*Material to process*.
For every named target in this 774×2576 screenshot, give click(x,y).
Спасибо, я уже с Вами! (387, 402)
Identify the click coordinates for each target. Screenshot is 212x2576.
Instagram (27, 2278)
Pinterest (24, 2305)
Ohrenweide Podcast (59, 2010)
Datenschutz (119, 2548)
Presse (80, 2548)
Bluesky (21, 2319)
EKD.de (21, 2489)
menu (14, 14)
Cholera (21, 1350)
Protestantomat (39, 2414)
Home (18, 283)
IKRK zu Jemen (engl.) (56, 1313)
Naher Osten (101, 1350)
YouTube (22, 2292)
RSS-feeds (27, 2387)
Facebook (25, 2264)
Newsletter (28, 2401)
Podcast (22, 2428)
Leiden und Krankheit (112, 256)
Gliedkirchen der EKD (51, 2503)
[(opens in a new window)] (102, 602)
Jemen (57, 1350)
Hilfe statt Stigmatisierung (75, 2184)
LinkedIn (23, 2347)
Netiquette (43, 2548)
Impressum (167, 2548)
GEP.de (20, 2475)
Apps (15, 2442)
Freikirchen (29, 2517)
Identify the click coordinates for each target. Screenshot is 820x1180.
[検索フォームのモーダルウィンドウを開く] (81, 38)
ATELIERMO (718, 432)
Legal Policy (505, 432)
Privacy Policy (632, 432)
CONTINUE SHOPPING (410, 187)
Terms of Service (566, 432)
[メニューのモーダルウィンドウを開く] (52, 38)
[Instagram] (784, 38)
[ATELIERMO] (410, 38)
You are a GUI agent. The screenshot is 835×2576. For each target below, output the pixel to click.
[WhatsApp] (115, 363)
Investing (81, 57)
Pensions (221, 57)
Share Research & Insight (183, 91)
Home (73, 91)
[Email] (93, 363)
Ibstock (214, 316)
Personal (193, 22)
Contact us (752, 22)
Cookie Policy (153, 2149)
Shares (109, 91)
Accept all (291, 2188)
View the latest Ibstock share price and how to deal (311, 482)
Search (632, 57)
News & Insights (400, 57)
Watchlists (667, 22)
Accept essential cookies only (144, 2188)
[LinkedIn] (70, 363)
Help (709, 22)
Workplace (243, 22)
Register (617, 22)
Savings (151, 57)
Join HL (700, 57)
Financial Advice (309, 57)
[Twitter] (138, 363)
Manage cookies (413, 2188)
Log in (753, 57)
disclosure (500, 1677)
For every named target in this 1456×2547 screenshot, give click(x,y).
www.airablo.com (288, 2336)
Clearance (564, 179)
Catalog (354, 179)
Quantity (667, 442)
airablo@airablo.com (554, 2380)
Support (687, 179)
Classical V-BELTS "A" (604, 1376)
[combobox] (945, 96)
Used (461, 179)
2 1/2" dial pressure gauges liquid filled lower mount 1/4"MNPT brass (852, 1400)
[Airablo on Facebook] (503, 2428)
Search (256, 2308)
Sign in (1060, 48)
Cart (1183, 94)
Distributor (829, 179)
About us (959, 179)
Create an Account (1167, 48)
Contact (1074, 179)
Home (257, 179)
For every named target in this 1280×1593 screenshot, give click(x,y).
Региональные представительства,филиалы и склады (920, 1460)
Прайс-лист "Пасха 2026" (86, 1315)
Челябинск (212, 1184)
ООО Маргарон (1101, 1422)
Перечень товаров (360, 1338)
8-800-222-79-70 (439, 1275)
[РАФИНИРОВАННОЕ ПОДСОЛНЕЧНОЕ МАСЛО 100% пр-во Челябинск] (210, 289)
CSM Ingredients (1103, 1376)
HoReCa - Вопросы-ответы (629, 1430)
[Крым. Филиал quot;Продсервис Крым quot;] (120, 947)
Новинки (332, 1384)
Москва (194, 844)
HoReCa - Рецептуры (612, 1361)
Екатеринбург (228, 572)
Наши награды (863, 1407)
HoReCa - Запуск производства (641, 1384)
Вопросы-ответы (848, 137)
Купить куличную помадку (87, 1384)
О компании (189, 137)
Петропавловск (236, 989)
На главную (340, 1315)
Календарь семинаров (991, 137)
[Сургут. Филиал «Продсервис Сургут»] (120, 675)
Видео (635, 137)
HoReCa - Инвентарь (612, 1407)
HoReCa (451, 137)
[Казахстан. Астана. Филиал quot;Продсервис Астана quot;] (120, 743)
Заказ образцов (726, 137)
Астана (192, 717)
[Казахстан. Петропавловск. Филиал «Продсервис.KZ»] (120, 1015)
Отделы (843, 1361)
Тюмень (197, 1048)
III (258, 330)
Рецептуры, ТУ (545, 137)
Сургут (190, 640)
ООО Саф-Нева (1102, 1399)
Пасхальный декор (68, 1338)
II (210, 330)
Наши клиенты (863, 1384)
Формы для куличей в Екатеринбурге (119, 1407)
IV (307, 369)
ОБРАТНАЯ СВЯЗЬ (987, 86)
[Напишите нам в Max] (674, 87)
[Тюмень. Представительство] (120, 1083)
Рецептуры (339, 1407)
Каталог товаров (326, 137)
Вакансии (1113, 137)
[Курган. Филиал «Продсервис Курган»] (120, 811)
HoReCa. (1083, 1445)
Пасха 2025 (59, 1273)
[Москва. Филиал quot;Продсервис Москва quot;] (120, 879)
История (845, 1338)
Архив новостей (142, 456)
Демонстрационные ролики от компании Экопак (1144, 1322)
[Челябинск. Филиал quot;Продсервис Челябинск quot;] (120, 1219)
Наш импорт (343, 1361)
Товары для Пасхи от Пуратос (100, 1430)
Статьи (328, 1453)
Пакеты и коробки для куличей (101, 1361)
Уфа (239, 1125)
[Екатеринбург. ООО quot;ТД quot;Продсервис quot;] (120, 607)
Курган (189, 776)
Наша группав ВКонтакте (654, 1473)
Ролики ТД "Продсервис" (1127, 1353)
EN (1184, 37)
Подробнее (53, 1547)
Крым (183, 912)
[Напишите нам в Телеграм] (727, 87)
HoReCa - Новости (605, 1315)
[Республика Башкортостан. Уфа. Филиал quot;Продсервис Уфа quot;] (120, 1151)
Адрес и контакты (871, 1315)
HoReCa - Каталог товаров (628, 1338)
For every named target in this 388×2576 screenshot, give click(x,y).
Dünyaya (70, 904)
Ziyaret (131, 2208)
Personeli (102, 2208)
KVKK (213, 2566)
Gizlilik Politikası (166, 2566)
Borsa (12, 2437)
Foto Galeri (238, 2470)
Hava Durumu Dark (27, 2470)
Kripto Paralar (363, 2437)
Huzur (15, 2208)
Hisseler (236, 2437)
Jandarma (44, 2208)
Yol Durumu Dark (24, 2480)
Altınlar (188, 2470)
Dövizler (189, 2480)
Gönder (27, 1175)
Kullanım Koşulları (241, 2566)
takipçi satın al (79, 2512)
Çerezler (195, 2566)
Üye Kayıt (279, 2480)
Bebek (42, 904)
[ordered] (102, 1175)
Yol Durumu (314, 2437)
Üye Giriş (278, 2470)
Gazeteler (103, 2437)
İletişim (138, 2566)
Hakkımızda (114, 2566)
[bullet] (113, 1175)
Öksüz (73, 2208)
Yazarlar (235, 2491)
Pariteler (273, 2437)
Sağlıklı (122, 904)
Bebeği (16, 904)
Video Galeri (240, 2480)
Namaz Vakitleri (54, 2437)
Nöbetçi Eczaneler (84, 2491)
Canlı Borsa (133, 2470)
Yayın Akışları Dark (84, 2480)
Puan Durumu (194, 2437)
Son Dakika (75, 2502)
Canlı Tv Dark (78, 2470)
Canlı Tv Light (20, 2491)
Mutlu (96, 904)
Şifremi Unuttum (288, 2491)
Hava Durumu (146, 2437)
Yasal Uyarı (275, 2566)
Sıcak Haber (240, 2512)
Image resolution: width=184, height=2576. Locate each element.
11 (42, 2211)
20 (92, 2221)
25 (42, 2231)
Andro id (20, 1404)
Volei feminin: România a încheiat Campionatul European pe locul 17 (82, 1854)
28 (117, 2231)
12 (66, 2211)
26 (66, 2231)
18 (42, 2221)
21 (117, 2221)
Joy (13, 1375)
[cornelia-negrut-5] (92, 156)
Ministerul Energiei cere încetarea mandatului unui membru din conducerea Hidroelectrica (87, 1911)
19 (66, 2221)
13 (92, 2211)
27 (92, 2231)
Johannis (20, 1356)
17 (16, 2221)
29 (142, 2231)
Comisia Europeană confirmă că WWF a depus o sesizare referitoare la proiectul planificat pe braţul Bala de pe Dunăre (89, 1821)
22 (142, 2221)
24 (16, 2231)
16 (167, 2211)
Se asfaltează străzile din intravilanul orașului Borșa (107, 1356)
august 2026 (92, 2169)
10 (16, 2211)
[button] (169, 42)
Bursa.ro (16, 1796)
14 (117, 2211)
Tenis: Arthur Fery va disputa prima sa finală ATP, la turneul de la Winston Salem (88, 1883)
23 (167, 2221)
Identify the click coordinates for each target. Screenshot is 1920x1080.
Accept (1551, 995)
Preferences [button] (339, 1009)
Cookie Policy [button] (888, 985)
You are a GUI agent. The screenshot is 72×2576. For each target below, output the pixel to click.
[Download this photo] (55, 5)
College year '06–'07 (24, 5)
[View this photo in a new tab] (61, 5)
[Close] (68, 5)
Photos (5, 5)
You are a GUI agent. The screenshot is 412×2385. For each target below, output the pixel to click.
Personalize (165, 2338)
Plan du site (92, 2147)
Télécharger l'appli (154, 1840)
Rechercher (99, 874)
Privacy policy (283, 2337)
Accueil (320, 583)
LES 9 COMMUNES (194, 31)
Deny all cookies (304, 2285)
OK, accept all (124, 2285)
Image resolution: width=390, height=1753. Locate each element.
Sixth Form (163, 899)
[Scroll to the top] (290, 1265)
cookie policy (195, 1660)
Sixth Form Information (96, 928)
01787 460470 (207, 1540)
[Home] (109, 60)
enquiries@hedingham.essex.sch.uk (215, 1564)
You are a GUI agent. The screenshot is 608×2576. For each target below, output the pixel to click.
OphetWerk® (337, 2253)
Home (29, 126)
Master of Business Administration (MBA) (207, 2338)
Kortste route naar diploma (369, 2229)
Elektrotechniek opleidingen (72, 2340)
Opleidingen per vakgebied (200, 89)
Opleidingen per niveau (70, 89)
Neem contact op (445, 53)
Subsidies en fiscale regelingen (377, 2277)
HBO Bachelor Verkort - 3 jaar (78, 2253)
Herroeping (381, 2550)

*What you need to do*.
All lines in the listing above from the line containing "takipçi satın al (79, 2512)" to the line containing "Sağlıklı (122, 904)", inclusive, should be retyped exactly; no other lines should appear.

*Task result*.
takipçi satın al (79, 2512)
Çerezler (195, 2566)
Üye Kayıt (279, 2480)
Bebek (42, 904)
[ordered] (102, 1175)
Yol Durumu (314, 2437)
Üye Giriş (278, 2470)
Gazeteler (103, 2437)
İletişim (138, 2566)
Hakkımızda (114, 2566)
[bullet] (113, 1175)
Öksüz (73, 2208)
Yazarlar (235, 2491)
Pariteler (273, 2437)
Sağlıklı (122, 904)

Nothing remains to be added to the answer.